張飛は、黙って考える関羽を見て、急に明るく笑った。
「ま、悩んでも始まらねーじゃん!」
「張飛……?」
「兄貴は兄貴の思ったことを、藍泰に教えりゃーいーんだよ。大丈夫だよ。兄貴なら出来るよ、俺が尊敬する男だからな。俺を更生出来たように、藍泰も更生出来るって!」
明るい張飛に、関羽は苦笑していた。
「張飛。お前は本当に更生したのか? 些(いささ)か疑問だぞ。とても更生したようには見えんがな」
「え〜、ちったあ変わってきただろ、俺も!」
張飛は、そう言いながら、腰にいつも着けている、老酒の入ったひょうたんに口を付けた。
関羽は、そんな張飛を、冷ややかな目で見た。
「まことに更生したと申すなら、その酒癖の悪さをもう少し何とかせんか!」
「ああっ、そりゃ、わりいわりい……。はははっ」
「もう少し、酒を自重せよ。
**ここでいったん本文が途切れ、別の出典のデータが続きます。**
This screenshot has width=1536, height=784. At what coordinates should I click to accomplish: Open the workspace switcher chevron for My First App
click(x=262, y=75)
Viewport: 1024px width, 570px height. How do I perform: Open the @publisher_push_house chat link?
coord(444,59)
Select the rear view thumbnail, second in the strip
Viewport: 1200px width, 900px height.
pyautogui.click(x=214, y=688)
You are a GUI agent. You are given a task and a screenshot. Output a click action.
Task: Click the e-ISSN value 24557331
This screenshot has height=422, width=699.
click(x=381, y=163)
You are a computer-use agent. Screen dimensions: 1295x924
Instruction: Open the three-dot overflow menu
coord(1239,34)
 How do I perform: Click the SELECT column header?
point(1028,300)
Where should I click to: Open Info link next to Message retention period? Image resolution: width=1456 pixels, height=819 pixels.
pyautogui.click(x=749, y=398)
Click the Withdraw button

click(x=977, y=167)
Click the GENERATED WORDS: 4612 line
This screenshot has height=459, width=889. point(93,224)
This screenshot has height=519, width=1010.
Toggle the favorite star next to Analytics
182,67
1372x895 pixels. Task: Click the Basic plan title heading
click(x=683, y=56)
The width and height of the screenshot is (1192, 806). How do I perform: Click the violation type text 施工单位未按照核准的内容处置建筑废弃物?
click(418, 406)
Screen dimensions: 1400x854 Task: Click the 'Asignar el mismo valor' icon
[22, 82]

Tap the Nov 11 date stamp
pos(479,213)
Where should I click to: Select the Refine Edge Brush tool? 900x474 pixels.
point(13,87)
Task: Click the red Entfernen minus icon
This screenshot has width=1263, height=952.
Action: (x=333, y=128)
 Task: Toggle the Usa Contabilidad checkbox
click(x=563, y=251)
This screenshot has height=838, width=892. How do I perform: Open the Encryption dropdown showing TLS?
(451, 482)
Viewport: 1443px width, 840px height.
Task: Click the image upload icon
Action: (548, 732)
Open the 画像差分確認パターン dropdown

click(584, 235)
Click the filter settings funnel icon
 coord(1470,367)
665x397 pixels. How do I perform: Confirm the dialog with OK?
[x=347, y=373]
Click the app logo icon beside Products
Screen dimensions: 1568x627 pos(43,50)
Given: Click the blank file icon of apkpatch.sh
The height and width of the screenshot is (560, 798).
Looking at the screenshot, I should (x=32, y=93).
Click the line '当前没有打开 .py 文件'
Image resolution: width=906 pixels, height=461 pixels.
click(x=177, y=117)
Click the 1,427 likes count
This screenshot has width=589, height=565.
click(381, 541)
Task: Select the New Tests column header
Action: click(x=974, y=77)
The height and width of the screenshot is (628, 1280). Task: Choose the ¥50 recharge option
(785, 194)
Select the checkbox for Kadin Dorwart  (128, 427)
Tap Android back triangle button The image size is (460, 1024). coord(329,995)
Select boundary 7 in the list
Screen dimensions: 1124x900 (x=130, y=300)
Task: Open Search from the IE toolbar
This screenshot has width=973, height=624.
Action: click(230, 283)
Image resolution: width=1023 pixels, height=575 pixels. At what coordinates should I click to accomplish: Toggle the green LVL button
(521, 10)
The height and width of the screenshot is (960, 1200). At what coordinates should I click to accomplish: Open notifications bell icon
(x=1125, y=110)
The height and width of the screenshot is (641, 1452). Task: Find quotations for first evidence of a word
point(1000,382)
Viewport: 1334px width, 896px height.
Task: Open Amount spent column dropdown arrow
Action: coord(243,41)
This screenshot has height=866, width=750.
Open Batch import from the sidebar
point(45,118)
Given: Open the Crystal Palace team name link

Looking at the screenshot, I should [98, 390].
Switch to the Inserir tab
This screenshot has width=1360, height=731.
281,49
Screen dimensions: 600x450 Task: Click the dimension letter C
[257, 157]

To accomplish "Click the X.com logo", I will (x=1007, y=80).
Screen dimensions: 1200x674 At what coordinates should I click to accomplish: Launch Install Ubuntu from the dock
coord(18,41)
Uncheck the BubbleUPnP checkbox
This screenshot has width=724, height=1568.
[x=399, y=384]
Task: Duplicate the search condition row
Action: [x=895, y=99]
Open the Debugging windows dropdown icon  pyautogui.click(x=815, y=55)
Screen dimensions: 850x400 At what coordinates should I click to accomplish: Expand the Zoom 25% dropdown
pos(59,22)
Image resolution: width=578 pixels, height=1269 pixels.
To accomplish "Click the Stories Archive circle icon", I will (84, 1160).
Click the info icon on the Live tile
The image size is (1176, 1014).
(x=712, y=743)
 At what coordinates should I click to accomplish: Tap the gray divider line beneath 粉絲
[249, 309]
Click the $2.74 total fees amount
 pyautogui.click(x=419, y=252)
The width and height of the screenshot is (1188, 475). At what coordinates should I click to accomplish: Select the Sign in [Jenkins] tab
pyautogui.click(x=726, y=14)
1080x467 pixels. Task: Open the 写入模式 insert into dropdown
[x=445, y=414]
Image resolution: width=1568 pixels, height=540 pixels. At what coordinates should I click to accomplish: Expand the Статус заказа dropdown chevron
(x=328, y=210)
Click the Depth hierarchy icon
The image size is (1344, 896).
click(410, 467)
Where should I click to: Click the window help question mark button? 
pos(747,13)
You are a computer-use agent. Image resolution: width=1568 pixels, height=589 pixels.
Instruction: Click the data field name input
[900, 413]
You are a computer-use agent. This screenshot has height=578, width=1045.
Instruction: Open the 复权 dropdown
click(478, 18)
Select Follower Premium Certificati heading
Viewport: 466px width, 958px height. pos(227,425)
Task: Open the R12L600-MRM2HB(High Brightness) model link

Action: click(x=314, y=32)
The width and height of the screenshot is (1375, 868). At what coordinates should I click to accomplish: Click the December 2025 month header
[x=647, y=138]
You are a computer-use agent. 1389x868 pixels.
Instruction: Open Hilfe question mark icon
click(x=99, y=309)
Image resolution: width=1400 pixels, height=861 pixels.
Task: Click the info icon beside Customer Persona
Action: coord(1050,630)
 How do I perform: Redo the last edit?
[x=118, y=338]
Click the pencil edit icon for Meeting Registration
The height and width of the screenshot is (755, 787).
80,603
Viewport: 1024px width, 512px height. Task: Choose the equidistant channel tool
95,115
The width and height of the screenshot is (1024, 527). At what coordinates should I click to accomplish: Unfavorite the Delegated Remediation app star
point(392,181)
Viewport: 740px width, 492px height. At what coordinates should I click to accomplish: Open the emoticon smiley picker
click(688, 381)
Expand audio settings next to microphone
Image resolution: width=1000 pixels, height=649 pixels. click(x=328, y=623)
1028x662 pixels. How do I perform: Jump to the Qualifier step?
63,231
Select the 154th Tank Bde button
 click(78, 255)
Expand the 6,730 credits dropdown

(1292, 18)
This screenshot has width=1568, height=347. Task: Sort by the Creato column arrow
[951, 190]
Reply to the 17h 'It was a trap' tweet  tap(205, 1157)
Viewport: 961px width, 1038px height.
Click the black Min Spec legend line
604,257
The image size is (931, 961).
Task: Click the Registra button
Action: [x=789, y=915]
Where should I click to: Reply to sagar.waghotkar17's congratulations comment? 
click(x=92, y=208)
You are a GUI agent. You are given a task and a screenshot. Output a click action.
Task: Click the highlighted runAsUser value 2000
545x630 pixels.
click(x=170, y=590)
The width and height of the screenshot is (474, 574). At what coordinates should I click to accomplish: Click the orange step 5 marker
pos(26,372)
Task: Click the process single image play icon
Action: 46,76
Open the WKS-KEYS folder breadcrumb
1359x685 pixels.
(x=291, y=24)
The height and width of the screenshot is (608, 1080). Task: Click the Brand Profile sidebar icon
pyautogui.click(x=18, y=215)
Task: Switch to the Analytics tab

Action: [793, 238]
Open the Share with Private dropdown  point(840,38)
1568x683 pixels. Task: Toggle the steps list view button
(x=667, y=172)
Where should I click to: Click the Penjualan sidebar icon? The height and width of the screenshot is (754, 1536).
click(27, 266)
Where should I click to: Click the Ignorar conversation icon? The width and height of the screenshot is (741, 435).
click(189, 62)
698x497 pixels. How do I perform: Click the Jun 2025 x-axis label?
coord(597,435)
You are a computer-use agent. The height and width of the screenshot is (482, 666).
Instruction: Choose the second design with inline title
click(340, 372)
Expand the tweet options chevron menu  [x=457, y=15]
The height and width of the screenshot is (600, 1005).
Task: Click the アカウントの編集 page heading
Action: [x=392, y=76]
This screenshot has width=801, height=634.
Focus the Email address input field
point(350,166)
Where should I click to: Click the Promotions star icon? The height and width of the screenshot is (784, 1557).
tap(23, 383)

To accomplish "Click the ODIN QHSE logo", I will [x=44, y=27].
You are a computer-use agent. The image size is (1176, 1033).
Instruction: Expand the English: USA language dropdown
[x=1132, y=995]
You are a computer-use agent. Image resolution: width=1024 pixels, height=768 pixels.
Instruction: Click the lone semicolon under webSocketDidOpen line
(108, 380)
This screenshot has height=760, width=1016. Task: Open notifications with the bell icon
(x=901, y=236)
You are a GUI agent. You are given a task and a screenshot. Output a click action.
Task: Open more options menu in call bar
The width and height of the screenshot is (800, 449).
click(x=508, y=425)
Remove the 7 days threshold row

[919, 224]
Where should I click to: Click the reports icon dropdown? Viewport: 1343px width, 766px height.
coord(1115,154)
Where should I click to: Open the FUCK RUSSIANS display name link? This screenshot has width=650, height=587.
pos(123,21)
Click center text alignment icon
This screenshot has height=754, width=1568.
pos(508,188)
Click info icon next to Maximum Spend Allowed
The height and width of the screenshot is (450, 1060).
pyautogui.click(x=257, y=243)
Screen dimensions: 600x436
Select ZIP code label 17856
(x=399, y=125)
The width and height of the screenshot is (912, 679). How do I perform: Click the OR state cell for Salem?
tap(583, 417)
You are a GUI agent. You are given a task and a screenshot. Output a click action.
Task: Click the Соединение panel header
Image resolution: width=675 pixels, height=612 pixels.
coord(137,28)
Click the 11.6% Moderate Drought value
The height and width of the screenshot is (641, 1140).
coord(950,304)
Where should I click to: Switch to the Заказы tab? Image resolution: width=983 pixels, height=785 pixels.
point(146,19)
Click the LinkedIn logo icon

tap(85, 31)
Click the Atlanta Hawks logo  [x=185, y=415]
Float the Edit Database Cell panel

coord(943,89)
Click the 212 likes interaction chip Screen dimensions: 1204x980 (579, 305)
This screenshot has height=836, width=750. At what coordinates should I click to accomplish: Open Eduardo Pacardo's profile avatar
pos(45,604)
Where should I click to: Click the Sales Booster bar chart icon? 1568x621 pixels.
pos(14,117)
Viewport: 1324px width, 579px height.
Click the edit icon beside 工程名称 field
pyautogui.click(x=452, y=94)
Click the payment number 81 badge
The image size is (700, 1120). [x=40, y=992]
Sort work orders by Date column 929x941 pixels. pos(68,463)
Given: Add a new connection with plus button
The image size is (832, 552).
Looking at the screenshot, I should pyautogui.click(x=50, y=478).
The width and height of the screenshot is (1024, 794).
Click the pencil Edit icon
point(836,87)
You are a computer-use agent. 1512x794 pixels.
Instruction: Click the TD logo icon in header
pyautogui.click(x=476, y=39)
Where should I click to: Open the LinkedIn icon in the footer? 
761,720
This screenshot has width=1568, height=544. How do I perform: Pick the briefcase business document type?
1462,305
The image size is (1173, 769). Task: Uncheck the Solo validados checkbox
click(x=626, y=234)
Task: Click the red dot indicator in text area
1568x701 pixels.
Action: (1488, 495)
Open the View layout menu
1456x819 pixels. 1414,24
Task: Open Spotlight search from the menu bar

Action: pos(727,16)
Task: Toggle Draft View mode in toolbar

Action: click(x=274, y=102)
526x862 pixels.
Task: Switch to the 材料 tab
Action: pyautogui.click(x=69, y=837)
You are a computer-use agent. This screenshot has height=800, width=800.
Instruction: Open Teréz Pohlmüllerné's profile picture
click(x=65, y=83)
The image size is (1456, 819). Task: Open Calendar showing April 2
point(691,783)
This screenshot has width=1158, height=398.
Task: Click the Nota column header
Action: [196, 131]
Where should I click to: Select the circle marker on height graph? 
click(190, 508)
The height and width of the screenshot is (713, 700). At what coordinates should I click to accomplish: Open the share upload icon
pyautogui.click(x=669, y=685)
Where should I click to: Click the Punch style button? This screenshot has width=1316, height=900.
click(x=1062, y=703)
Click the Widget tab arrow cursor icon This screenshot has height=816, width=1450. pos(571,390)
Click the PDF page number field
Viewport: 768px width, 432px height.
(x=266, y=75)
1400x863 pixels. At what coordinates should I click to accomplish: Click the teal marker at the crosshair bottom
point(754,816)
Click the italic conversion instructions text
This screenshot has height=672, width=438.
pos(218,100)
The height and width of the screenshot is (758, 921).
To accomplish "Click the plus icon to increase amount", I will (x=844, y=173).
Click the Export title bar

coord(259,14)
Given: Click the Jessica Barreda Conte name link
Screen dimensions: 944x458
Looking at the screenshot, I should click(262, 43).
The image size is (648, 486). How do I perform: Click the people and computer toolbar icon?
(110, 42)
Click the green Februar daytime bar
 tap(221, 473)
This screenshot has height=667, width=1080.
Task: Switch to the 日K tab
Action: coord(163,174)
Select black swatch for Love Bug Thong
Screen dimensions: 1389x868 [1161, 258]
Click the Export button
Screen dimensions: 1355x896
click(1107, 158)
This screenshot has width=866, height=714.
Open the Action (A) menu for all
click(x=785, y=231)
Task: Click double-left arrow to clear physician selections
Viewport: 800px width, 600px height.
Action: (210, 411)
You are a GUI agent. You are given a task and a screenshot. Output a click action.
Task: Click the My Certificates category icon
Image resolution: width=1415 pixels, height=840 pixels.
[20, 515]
わしは、お前の身体を案じて言うておるのだぞ? お前のような者が、何人もおってはたまらぬわ」

関羽は、笑いながら言った。
「不思議なものよ。お前と話をしておると、心苦しさを忘れ気持ちが和らぐ。張飛には、人を明るくする力があるな。わしにはないものだ」
「そ、そうかあ?」
張飛は、関羽に褒められ嬉しそうだ。